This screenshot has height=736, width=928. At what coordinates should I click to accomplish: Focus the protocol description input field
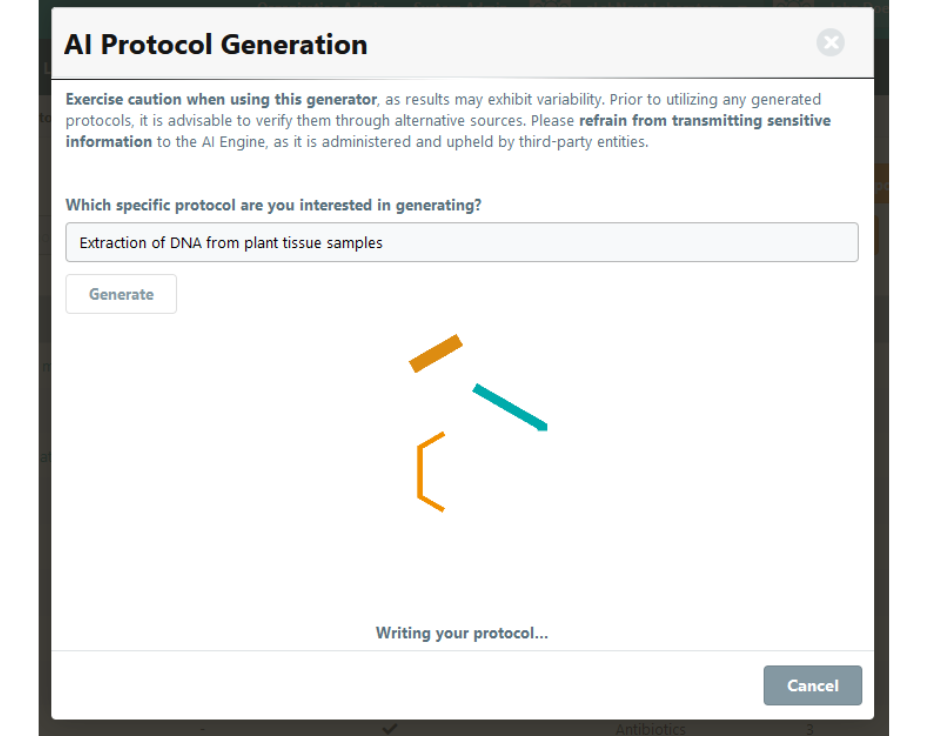[462, 243]
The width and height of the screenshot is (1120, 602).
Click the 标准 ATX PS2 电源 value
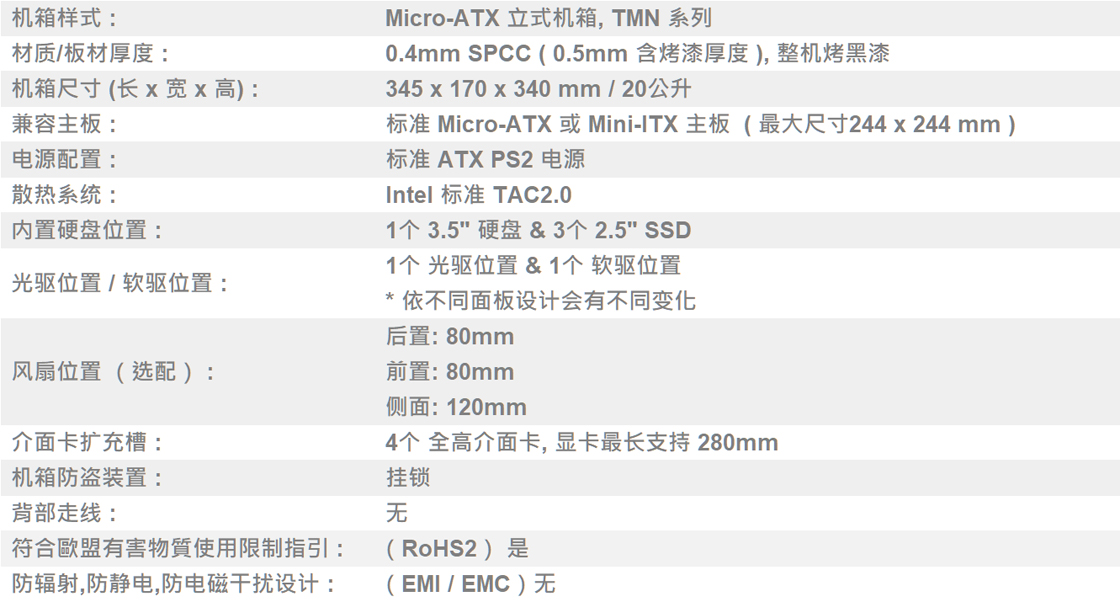[485, 159]
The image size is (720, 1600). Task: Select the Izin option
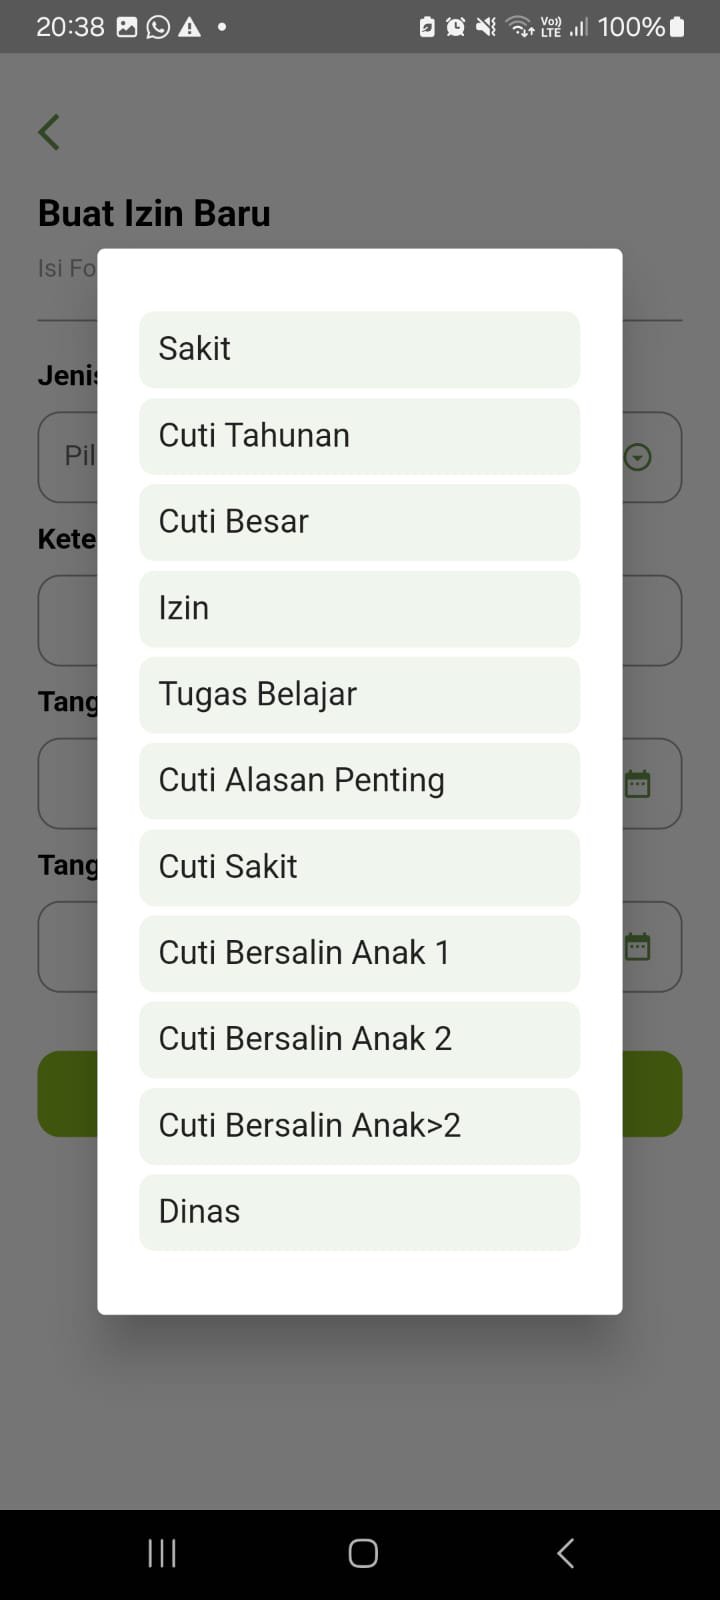(x=359, y=608)
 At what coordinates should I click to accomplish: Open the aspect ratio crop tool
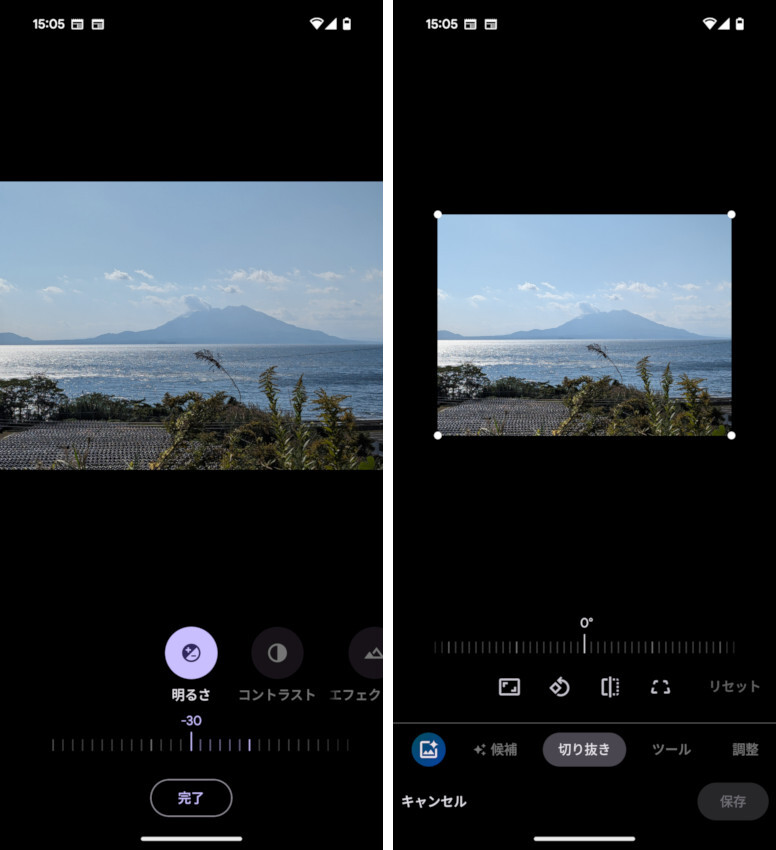click(509, 687)
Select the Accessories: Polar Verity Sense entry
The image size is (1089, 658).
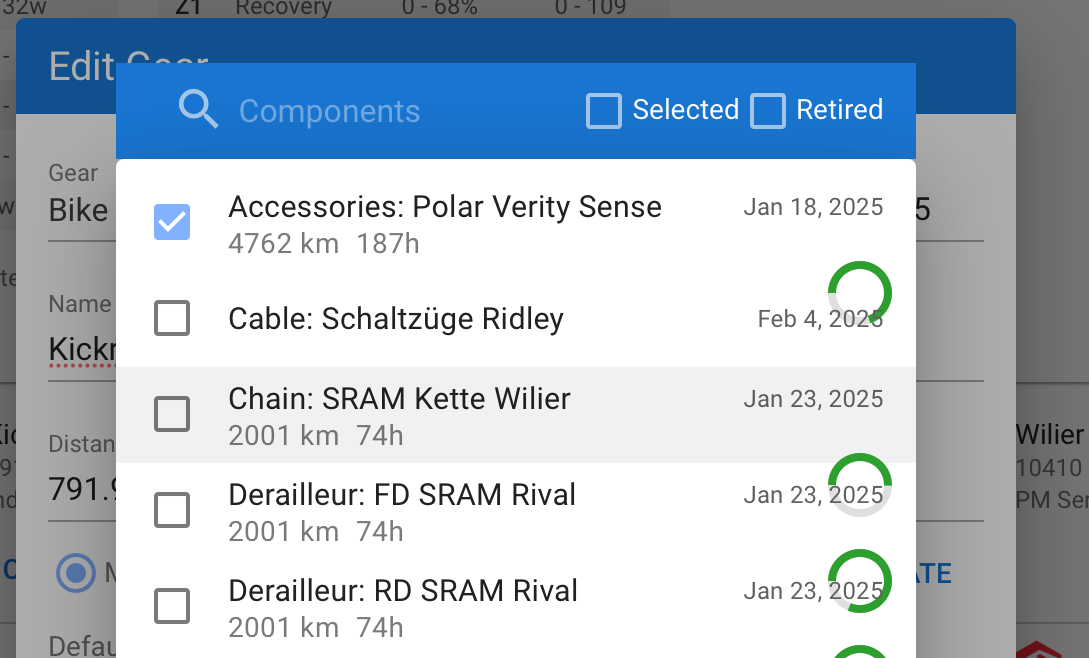[445, 208]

· · ·

Copy out all the data exactly; skip the pictures.

This screenshot has height=736, width=928. At what coordinates should I click to accomplish: Focus the protocol description input field
[462, 243]
The width and height of the screenshot is (1120, 602).
Click the 标准 ATX PS2 电源 value
[485, 159]
The image size is (720, 1600). Task: Select the Izin option
(x=359, y=608)
 At what coordinates should I click to accomplish: Open the aspect ratio crop tool
click(509, 687)
Select the Accessories: Polar Verity Sense entry
The image size is (1089, 658).
[445, 208]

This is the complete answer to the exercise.